------ DATA SECTION ------
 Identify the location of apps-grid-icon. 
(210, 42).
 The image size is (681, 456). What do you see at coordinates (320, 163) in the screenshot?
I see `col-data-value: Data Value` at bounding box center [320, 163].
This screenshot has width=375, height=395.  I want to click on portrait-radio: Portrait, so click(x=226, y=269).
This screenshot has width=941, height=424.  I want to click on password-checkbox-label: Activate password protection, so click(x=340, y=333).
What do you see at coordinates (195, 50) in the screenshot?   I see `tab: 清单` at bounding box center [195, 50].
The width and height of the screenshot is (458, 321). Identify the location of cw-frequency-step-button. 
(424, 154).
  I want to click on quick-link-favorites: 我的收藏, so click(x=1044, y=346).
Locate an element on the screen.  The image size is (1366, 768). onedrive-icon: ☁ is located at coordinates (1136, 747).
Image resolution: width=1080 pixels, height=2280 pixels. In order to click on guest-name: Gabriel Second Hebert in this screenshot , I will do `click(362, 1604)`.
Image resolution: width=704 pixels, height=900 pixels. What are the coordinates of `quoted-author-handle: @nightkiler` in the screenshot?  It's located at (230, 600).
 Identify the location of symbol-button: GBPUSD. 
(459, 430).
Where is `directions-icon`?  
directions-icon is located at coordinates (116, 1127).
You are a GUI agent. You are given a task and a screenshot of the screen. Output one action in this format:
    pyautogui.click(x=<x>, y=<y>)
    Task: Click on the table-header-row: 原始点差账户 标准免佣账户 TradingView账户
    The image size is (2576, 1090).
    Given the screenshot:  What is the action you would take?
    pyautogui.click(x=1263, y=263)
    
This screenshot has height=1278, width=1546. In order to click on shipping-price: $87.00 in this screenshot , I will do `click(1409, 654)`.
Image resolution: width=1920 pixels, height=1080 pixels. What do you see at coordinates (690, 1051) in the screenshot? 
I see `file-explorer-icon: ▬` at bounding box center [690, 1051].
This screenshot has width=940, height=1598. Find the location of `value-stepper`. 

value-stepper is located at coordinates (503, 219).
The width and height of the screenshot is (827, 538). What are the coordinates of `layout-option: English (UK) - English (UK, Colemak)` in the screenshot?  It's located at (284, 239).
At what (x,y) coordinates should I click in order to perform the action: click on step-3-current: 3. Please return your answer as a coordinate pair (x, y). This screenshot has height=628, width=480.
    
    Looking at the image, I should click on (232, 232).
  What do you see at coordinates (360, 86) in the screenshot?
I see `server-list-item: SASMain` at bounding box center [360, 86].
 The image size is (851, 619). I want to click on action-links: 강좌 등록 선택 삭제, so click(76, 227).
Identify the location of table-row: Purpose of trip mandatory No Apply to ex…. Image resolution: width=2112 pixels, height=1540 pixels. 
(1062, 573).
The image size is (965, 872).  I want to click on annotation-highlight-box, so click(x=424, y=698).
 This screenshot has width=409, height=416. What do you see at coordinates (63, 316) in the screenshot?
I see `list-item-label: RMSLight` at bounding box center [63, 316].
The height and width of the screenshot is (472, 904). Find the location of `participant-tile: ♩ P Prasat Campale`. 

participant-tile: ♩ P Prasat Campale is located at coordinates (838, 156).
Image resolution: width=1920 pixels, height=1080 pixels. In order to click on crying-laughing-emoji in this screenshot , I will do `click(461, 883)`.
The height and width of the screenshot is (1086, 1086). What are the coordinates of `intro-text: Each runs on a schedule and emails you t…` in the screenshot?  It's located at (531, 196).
------
▸ ACTION ITEM
Print the rows above exactly as they appear, starting with the line that contains "Identify the location of table-row: Purpose" and continuing through the last line of the rows.

▸ WRITTEN REPLY
Identify the location of table-row: Purpose of trip mandatory No Apply to ex…. Image resolution: width=2112 pixels, height=1540 pixels. 
(1062, 573).
The image size is (965, 872).  I want to click on annotation-highlight-box, so click(x=424, y=698).
 This screenshot has width=409, height=416. What do you see at coordinates (63, 316) in the screenshot?
I see `list-item-label: RMSLight` at bounding box center [63, 316].
The height and width of the screenshot is (472, 904). Find the location of `participant-tile: ♩ P Prasat Campale`. 

participant-tile: ♩ P Prasat Campale is located at coordinates (838, 156).
Image resolution: width=1920 pixels, height=1080 pixels. In order to click on crying-laughing-emoji in this screenshot , I will do `click(461, 883)`.
The height and width of the screenshot is (1086, 1086). What are the coordinates of `intro-text: Each runs on a schedule and emails you t…` in the screenshot?  It's located at (531, 196).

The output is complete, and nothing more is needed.